Collected data:
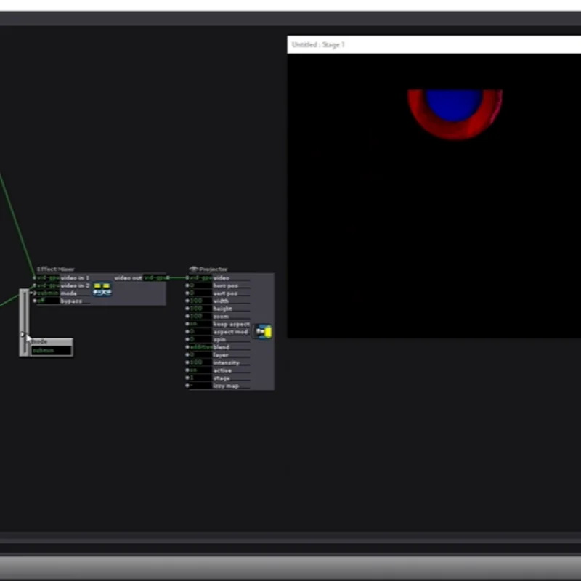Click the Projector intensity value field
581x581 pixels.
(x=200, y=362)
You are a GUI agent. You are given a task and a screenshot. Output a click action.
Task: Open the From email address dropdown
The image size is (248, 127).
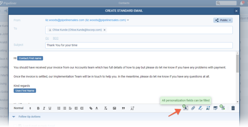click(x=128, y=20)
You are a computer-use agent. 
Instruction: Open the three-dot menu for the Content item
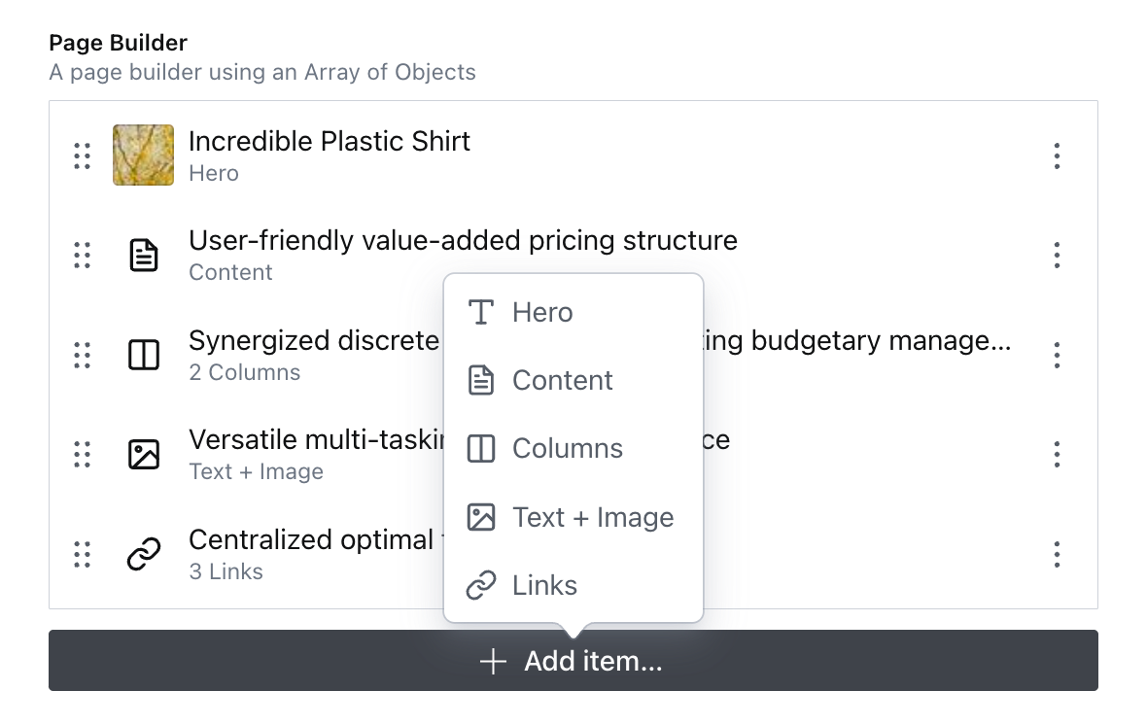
==
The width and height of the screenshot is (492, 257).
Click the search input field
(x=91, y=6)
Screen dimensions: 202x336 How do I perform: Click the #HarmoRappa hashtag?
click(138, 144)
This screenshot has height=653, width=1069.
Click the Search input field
==
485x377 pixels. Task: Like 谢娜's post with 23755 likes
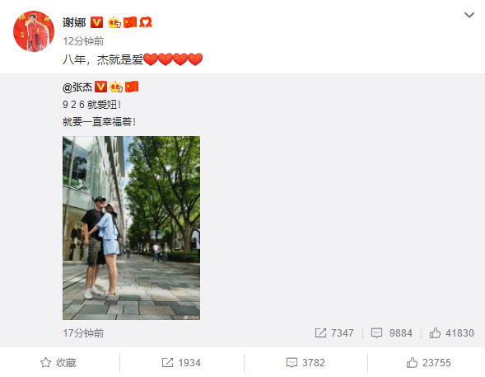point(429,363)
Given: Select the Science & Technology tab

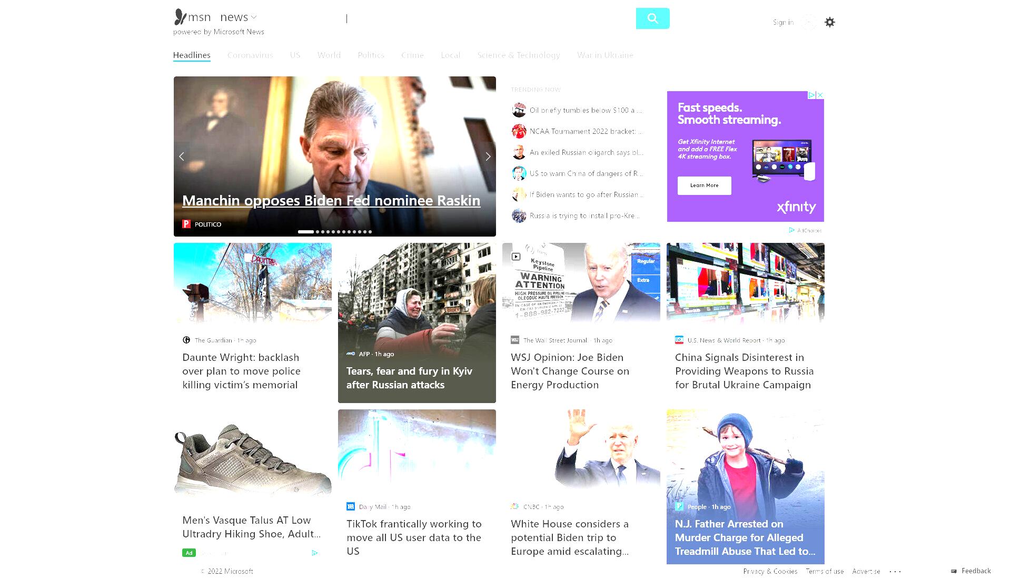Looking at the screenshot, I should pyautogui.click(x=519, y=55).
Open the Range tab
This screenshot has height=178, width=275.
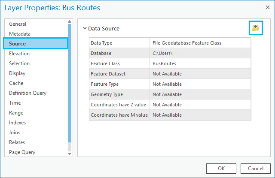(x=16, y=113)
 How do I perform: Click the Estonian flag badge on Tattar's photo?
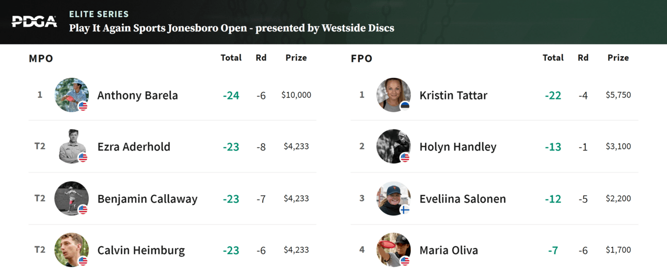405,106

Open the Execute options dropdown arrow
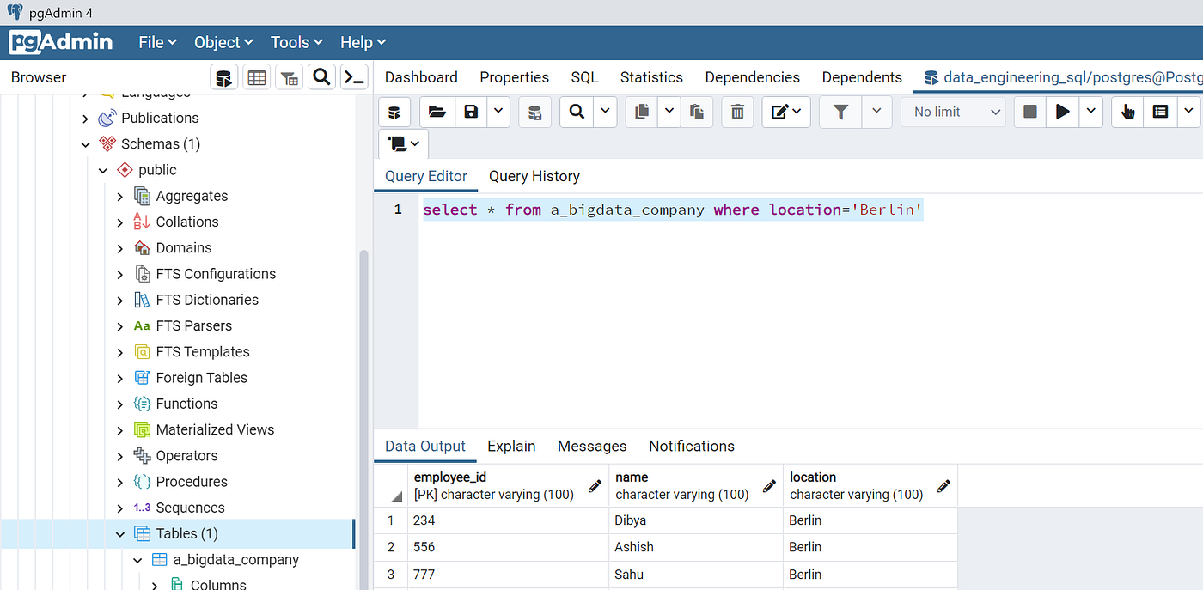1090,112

Required action: When you reach the line with "You are a GUI" in the records above, begin repeating the lines exactly, and stop after the line with "Instruction: Open the". Skip all pictures.

Answer space:
You are a GUI agent. You are given a task and a screenshot. Output a click action.
Task: Open the From email address dropdown
The image size is (248, 127).
click(x=128, y=20)
You are a computer-use agent. 
Instruction: Open the three-dot menu for the Content item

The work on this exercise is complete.